Your goal -> Copy the lines from the start through the line containing "Action: (x=1128, y=600)", swapping each "button" for "control" and keeping everything else the same.
________
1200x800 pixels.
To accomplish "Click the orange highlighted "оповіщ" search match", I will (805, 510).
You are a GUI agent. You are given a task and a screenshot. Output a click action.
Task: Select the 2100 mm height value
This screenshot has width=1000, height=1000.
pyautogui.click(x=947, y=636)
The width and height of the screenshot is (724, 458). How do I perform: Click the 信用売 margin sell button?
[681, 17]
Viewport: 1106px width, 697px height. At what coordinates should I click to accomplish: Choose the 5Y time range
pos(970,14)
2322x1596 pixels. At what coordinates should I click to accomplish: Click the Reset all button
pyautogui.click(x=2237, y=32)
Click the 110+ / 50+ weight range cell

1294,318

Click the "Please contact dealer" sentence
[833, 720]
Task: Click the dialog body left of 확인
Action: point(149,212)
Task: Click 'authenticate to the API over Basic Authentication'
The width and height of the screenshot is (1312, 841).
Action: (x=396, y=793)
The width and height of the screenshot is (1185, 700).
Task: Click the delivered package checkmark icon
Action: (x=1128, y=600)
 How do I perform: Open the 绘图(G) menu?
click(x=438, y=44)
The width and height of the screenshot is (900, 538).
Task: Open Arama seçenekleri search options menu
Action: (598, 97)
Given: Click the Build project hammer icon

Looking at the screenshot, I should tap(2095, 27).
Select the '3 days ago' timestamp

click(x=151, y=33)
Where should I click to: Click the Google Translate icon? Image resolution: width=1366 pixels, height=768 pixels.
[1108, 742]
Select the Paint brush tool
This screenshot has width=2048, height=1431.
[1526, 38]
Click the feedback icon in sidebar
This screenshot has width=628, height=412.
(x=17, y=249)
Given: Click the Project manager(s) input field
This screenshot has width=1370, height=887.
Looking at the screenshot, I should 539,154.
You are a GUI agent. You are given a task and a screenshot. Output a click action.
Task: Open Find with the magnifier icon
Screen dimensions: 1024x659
________
Exercise result ->
1200x800 pixels.
To accomplish "Click the orange highlighted "оповіщ" search match", I will (805, 510).
You are a GUI agent. You are given a task and a screenshot. Output a click action.
Task: Select the 2100 mm height value
This screenshot has width=1000, height=1000.
pyautogui.click(x=947, y=636)
The width and height of the screenshot is (724, 458). How do I perform: Click the 信用売 margin sell control?
[681, 17]
Viewport: 1106px width, 697px height. At what coordinates should I click to accomplish: Choose the 5Y time range
pos(970,14)
2322x1596 pixels. At what coordinates should I click to accomplish: Click the Reset all control
pyautogui.click(x=2237, y=32)
Click the 110+ / 50+ weight range cell

1294,318

Click the "Please contact dealer" sentence
[833, 720]
Task: Click the dialog body left of 확인
Action: point(149,212)
Task: Click 'authenticate to the API over Basic Authentication'
The width and height of the screenshot is (1312, 841).
Action: (x=396, y=793)
The width and height of the screenshot is (1185, 700).
Task: Click the delivered package checkmark icon
Action: (x=1128, y=600)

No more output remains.